As with any technology, machine learning could wreak havoc on a network if improperly implemented. Before embracing this technology, enterprises should be aware of the ways machine learning can fall flat to avoid setting back their operations and turning the c-suite away from implementing this technology. Roman Sinayev, security intelligence software engineer at Juniper Networks, cites ways to avoid the top machine learning missteps.
It’s amazing what a computer will consider important that a human will immediately dismiss as trivial. This is why it’s imperative to consider as many relevant variables and potential outcomes as possible prior to deploying a machine learning algorithm.
Take for example a model trained to separate images of vehicles into two categories – trucks and cars. If all the images of trucks were taken at night and all the car photos were taken during the day, the model would determine that any image of a vehicle taken at night must be a truck.
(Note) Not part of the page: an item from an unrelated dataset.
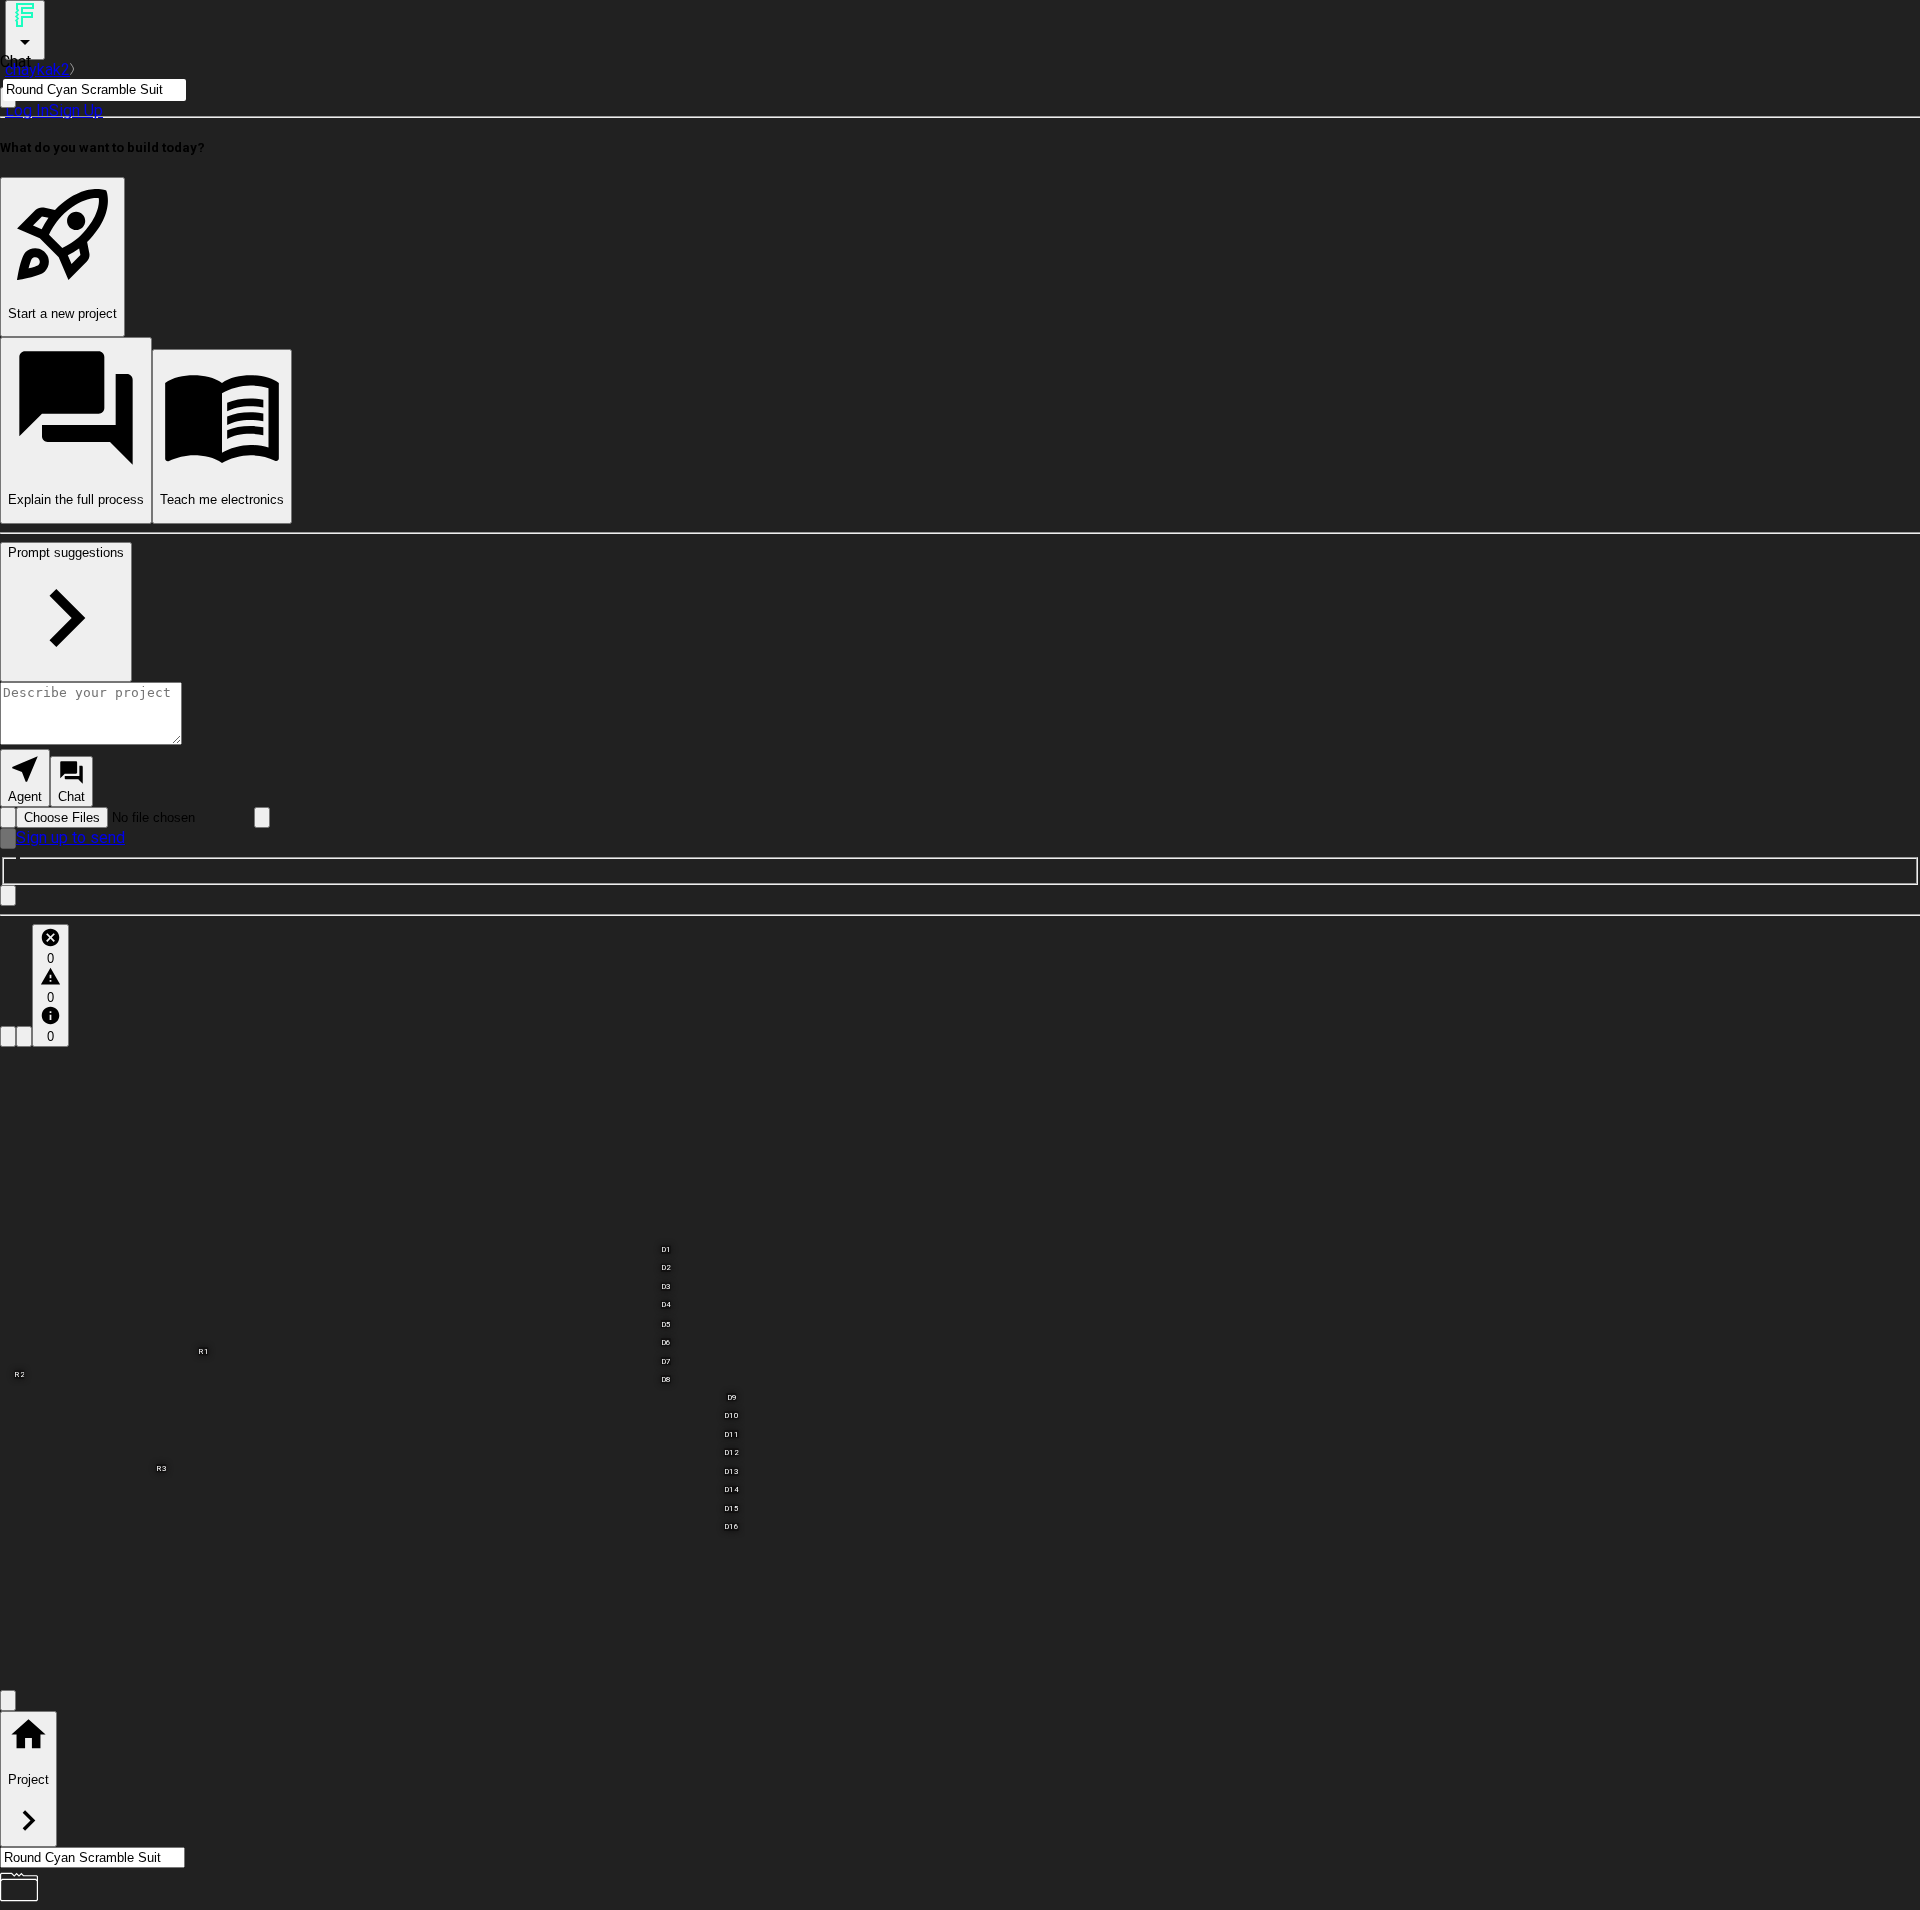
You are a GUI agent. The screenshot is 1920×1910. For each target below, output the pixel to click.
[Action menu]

Addressing key variables and outcomes will help diminish the possibility of unwanted and unexpected behaviors of the solution.
In order to build a trained statistical model, one has to understand the origin and collection of the data being analyzed. This information is critical to determining the variables and potential outcomes that influence the algorithm’s performance.
Additionally, if a model is misclassifying data, it’s possible that it’s because the model wasn’t trained on the best representative data needed to have an ideal solution.
Producing a useful model comes down to training data structure and quality.Before releasing machine learning into the enterprise, data scientists will test an algorithm model with data sets to ensure its performance. The data has to be diligently visualized and the whole data pipeline monitored as new data is being added for self-training. Data scientists may try to test a model as quickly as possible and use too few testing data sets that don’t represent the information the algorithm will encounter in the real world.
It’s critical to have enough data for the selected variables to be weighted as this properly tests the algorithm model. Feeding more data during this phase helps improve performance substantially and ensures that once in a production environment, the machine learning project truly enhances operations.
A project’s final goal may create new obstacles that can lead to potential blunders. In one famous example, a large company launched a social media bot designed to mimic language patterns of a teenager and evolve from its interactions. Users overloaded the bot with controversial topics, which it began to repurpose as part of its learned behaviors – leading the company that launched the bot to shut it down in less than 24 hours.
Not every machine learning project will be so public or give users open access to manipulate data, but awareness of the environment the algorithm lives in will prevent potential blunders.
When testing the model for performance does not yield the expected results, there are two options – design a better learning algorithm or collect more data. Adding more data helps engineers understand performance limitations. If it is easy to collect more data, continue feeding it to your algorithm to see if you achieve the correct outcome without having to do a redesign.
One type of algorithm that has recently been successful in practical applications is ensemble learning – a process by which multiple models combine to solve a computational intelligence problem. One example of ensemble learning is stacking simple classifiers like logistic regressions. These ensemble learning methods can improve predictive performance more than any of these classifiers individually.